Sting doesn’t talk about toxic masculinity like he’s on a sociology panel. He talks about men who once built ships and could point to something huge and say, “I built that.”
In an interview with the Guardian, on the occasion of the return of the musical The Last Ship to the West End , the British musician linked the modern male crisis to the loss of manual labor . Not by innocently nostalgic for shipyards, nor by idealizing a world of harsh, dangerous and toxic materials, but by looking at what was lost along with them: the sense that the body, strength and hands still had a purpose.
“I work with my hands every day as a musician and I’m lucky,” he said. “It’s a rare thing for modern men to actually use their hands and their strength to do something. We’ve lost something there.”
This “something” is the real crux of the debate. For Sting, deindustrialization didn’t just mean lost jobs. It also meant lost forms of identity, lost communities, lost local pride. A whole male energy was left without direction, and perhaps therein, he says, lies part of today’s social toxicity.
“I don’t have the answers,” he said, but added that the toxicity in society may be linked to men losing a direction for their energy and power. “It’s rare that we need to use it anymore,” he said.
The Last Ship, which premiered in Chicago in 2014 before moving to Broadway, is inspired by the shipyard world of Wallsend, where Sting grew up. The musical tells the story of a working-class community’s crisis as its shipyard closes, and with it, an entire language of male identity, work, and dignity seems to be lost.
Sting said that shipyard closures and deindustrialization had marked the north of England, accusing successive governments of abandoning working-class areas. He said Britain’s wealth was built in coal mines, steel mills, textiles and shipyards, before those skills were “dumped” for Thatcher’s vision of a service economy.
He insists, however, that he does not want to glamorize life in the shipyards . “I am the man who did not want to work there, and for good reason,” he said, describing a place that was dangerous, harsh, full of asbestos and toxic materials. What he misses is not the working conditions, but the sense of community that existed around them.

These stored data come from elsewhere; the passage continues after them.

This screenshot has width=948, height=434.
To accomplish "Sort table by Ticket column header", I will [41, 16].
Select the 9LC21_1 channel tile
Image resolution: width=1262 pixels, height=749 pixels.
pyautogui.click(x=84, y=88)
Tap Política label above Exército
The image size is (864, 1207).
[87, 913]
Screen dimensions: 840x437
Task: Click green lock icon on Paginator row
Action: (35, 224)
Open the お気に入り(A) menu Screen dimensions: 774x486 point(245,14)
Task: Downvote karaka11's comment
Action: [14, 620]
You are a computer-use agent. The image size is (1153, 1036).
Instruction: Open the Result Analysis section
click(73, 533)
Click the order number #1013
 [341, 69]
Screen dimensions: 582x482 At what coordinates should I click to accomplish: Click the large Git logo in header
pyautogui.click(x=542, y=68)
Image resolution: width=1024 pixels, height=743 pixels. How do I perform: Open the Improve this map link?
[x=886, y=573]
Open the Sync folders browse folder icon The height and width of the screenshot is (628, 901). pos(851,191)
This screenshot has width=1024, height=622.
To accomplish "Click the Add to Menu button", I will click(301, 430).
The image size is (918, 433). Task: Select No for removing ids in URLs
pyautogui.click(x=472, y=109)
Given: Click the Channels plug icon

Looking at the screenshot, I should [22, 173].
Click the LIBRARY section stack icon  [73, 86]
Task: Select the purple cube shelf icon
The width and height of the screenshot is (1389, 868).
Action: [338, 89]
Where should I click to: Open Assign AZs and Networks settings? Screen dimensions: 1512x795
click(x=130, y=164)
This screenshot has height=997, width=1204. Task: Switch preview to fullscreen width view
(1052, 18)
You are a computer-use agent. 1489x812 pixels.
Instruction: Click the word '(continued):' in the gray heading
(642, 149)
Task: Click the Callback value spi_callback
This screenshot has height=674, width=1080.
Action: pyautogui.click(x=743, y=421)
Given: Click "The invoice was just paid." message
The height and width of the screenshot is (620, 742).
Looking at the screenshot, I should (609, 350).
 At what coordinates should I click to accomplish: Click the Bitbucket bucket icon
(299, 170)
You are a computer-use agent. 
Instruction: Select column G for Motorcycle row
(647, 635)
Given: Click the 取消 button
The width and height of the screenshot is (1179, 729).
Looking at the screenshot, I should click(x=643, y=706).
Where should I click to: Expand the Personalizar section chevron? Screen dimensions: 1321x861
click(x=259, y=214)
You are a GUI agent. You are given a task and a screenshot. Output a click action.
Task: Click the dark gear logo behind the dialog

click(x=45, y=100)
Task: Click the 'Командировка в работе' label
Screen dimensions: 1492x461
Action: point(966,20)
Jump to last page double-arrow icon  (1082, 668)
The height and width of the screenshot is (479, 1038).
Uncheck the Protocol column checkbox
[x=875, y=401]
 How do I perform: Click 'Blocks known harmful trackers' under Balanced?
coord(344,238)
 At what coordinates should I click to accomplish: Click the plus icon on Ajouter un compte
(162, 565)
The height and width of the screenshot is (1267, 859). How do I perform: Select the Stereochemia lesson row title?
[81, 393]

“The work was horrible, dangerous and difficult,” he said. “But these men could look back and say, ‘I built this.’ The local pride was immense.”
The Last Ship returns to London’s Theatre Royal Drury Lane. The musician admits he chose the difficult path, writing an original musical rather than basing it on a well-known story or making a jukebox musical with his own songs.
“These are the easy routes,” he said. “I chose the hardest one and I’ve enjoyed every minute of it.”
With elements from Guardian.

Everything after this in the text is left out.